Services to Providers and Physicians

At Senior Home Care, we partner with physicians, case managers and other providers to deliver innovative and seamless patient care.

As an integral part of each patient’s health care team, our clinicians understand the concerns of referring physicians and the demands on their time. Many of our dedicated clinicians have spent many years working in hospitals and acute care facilities prior to joining Senior Home Care. They know how to help while serving as "eyes and ears" for physicians after patients are discharged from the hospital.

When a physician refers a patient to us for home health care, our planning begins while the patient is in the hospital. Our Patient Care Coordinator meets with the patient and family members before discharge to review the “Discharge Preparation Checklist,” provide the patient a VIP card with our contact information and explain the purpose/use of the “Personal Health Record.” Our ultimate goal is to smooth the patient's transition back home and work toward strong long-term outcomes.

Quality Care, Reduced Rehospitalizations and Strong Outcomes

  • We follow best practices that are built on evidence-based guidelines for chronic care
  • Senior Home Care invested $3.5 million in a state-of-the-art technology platform for all staff, which includes secure and HIPAA-compliant patient data management using Homecare Homebase
  • Our Provider Link Web Portal offers doctors and medical staff 24/7 real-time access to home health patient data for review and electronic signature of orders, referrals, Face-to-Face encounters and more
  • With a proactive focus on reducing rehospitalizations for high-risk patients and promoting improved outcomes, we utilize a comprehensive Transitional Care Program

Why Transitional Care?

Senior Home Care's Transitional Care Model standardizes our process for high-risk patient care using four pillars: (1) medication self-management, (2) follow up with PCP/Specialist, (3) use of Personal Health Record and (4) knowledge of red flags/warning signs/symptoms and how to respond.

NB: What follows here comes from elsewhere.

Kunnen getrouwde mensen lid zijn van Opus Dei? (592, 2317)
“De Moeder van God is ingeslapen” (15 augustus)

  • There are more than nine million hospital admissions per year for people ages 65 and up, according to 2009 data from The New England Journal of Medicine.
  • 20% of those patients were rehospitalized within 30 days; 34% were rehospitalized within 90 days, costing Medicare $15 billion.
  • Of the $15 billion, $12 billion was considered preventable, according to CMS 2010 data.
  • There are 6.6 million Americans living with heart failure. This number is expected to increase 25% by 2030, according to American Heart Association 2011 data.
  • The national average for all home care patients (not just Medicare) readmitted to the hospital is now an alarming 29%; more than one in four patients.

Patients Must Qualify for Transitional Care
Those who qualify for the Transitional Care Program, after the referral is received, must be 65 or older with traditional Medicare and a recent hospitalization (non psychiatric). They must have a primary diagnosis of at least one of the following: Heart Failure, Acute Mycocardial Infarction (AMI), Coronary Artery Disease, Cardiac Arrhythmia, COPD, CVA or Pneumonia.